The time and money saved through identifying suspects through DNA evidence greatly outweighs the costs.The time and money saved through identifying suspects through DNA evidence greatly outweighs the costs.

Iran Legal Medicine Organization (ILMO) has plans to collect DNA samples from people working in hazardous and risky jobs. 

 “DNA profiling is usually for two main reasons: to help in criminal investigations, and to identify a person after death in an accident,” said Ahmad Shojaee, head of the organization on Wednesday. 

So far a genetic database to collect DNA samples from criminals has been created.

“Given the fact that the incidence of man-made and natural disasters is high in the country, the ILMO has decided to collect DNA samples of workers in dangerous jobs such as firefighters, IRCS rescuers, prison guards, etc,” IRNA quoted him as saying. 

The measure can facilitate police investigation after an accident or disaster. 

In response to a query about the costs of maintaining such a database, he said the time and money saved through identifying suspects speedily through DNA evidence “greatly outweighs the costs.”

The plan has been notified to the relevant organizations (including Tehran Municipality), and some of their employees will be undertaking a simple swab test soon, he said. 

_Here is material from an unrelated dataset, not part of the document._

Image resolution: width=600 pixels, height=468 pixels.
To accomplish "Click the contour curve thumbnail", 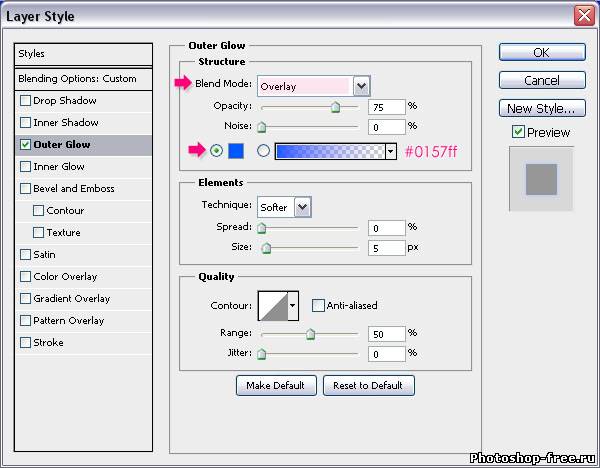I will [272, 305].
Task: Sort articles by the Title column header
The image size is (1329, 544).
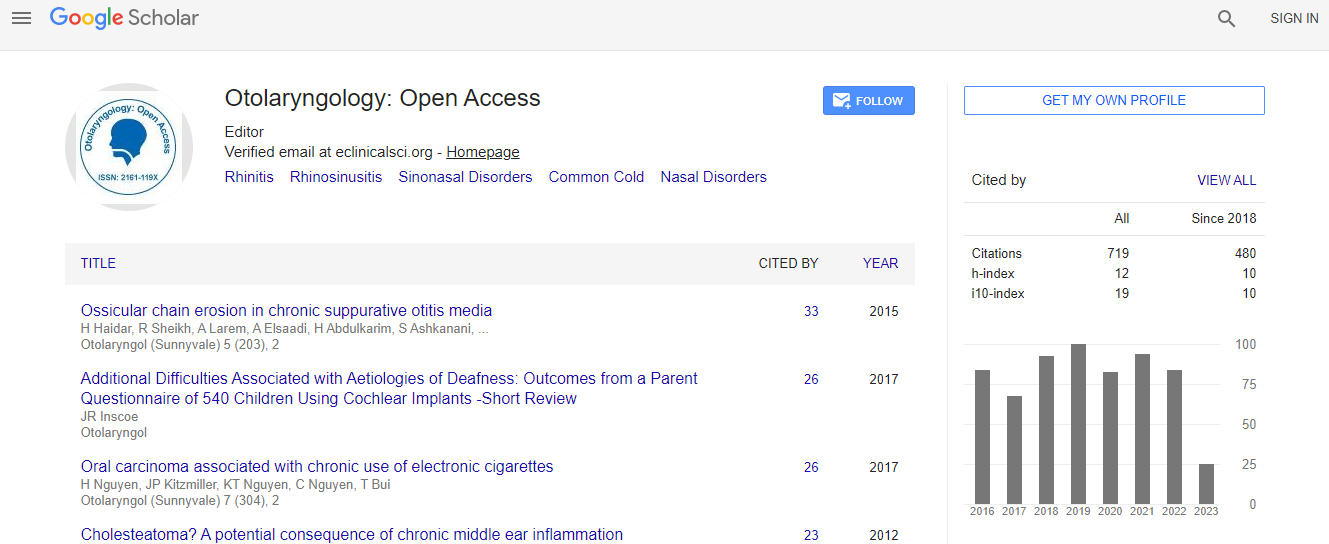Action: pos(98,263)
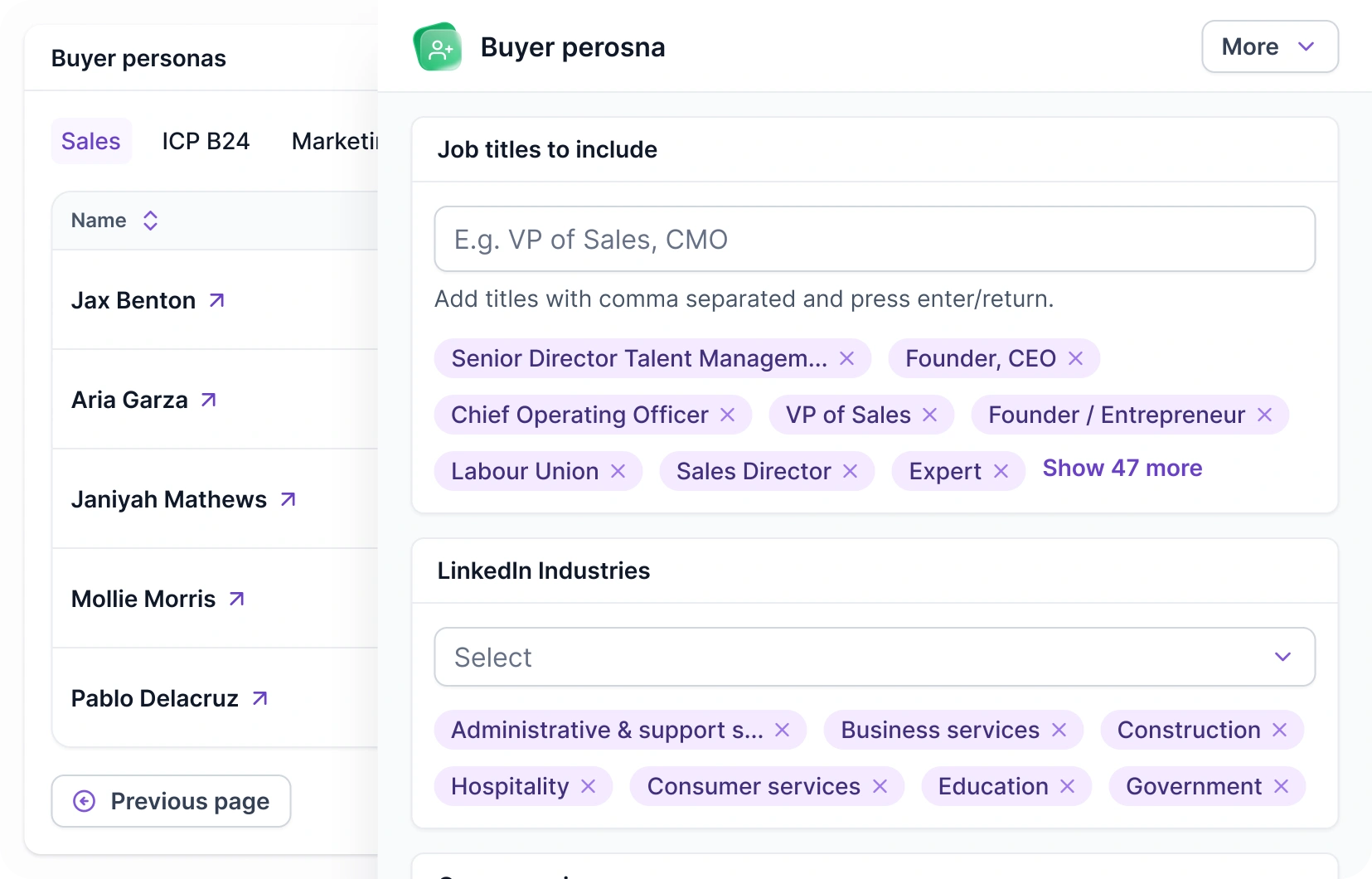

Last week, a memorandum of understanding was signed between ILMO and the Passive Defense Organization of Iran (PDOI) by which the two sides were committed to integrate their diagnostic labs into a stronger network through exchange of information. 

The MoU was signed at ILMO branch in Kahrizak District, Rey County in Tehran Province where over 30% of all legal medicine diagnostic tests are undertaken. 

 Criminal Identification 

Currently, over 60 countries have genetic databases. According to global figures, in countries with the highest number of DNA profiles created for criminals, searching the DNA database to find a profile match helps identify a suspect in around 60% of cases.

In Iran, the first phase of the plan to collect DNA samples from prisoners was conducted in March 2016.  According to the ILMO website, since then more than 2,000 samples have been collected and profiles created. 

 “According to our estimates, 50,000 more genetic profiles will be created and recorded in the genetic database by the end of the next fiscal year in March 2018. The databases will continue to expand annually,” Shojaee said.

A DNA profile is a small set of DNA variations that is very likely to be different in unrelated individuals.

He further said genetic banks to help check crimes have been established in six provinces of Tehran, Alborz, Khorasan Razavi, Isfahan, Fars and Khuzestan, and 50 people have been recruited to collect DNA samples of criminals. 

Genetic information database helps check criminals from committing repeated offenses. Statistics show that 12% of criminals resort to committing crimes within a year of the previous offense and 48% repeat their crimes after a gap of five years. 

First developed and used in 1984, DNA profiling is used in criminal investigation and to identify a person after death. DNA profiling is a forensic technique used to identify individuals by characteristics of their DNA.